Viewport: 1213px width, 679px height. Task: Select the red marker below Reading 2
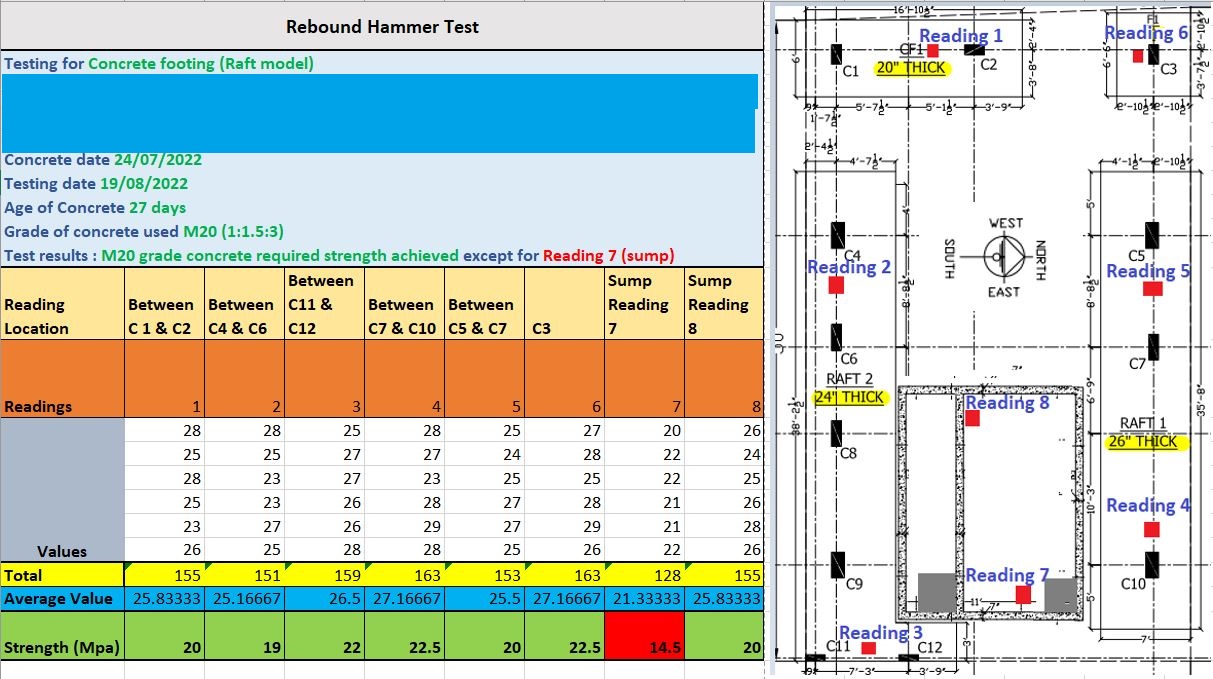(x=837, y=285)
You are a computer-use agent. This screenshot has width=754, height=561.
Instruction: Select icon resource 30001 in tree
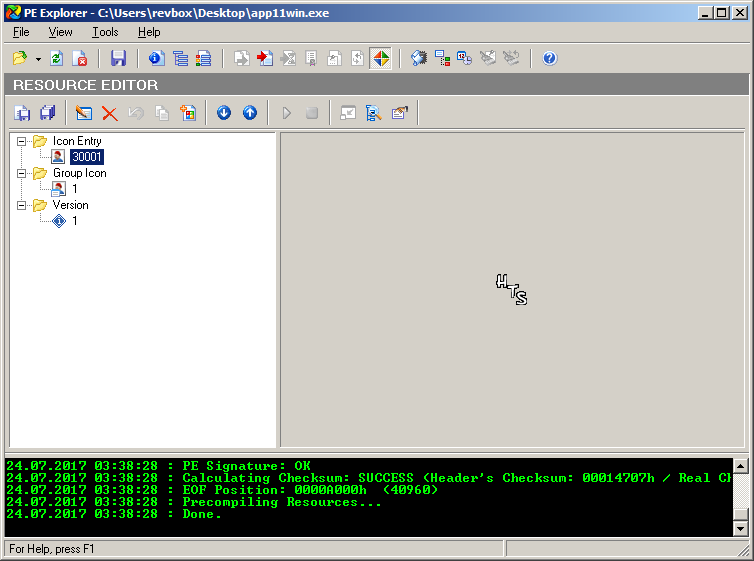click(86, 157)
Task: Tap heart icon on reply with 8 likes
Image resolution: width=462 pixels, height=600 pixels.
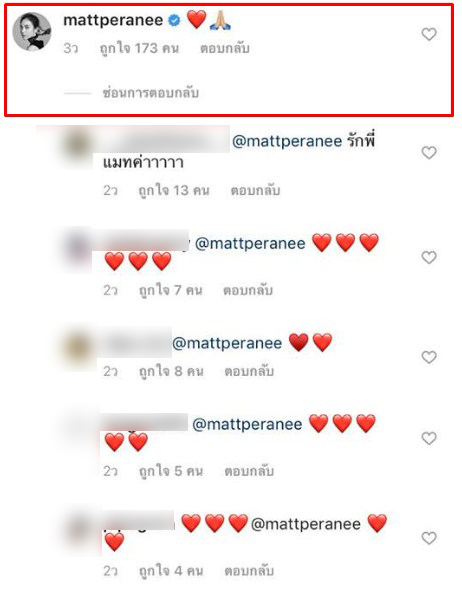Action: (429, 357)
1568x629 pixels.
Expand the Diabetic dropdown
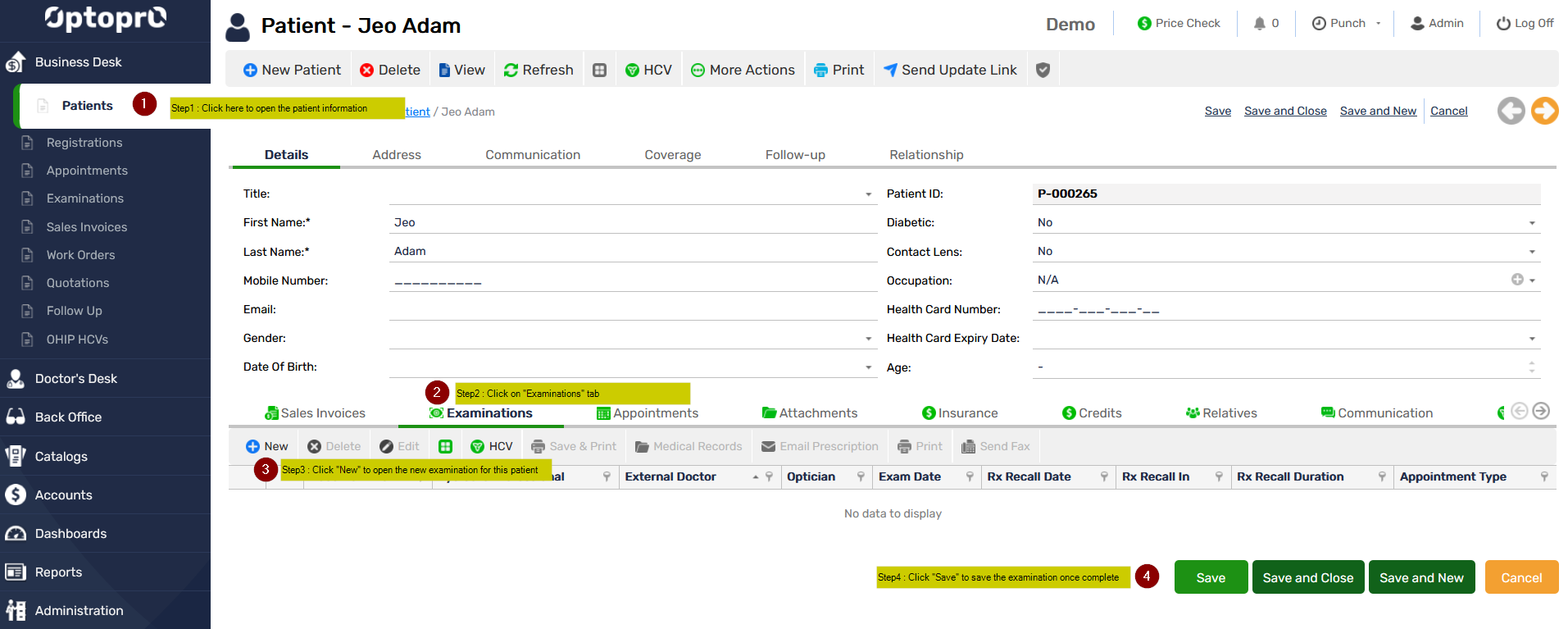[1531, 223]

Required work: Reproduce all the entries that precede this task, word for word, minus any pictures.

Answer section:
Viewport: 1213px width, 679px height. Task: Select the red marker below Reading 2
(x=837, y=285)
You are a computer-use agent. This screenshot has width=754, height=561.
Instruction: Select icon resource 30001 in tree
click(86, 157)
Task: Tap heart icon on reply with 8 likes
Image resolution: width=462 pixels, height=600 pixels.
Action: (429, 357)
1568x629 pixels.
Expand the Diabetic dropdown
[1531, 223]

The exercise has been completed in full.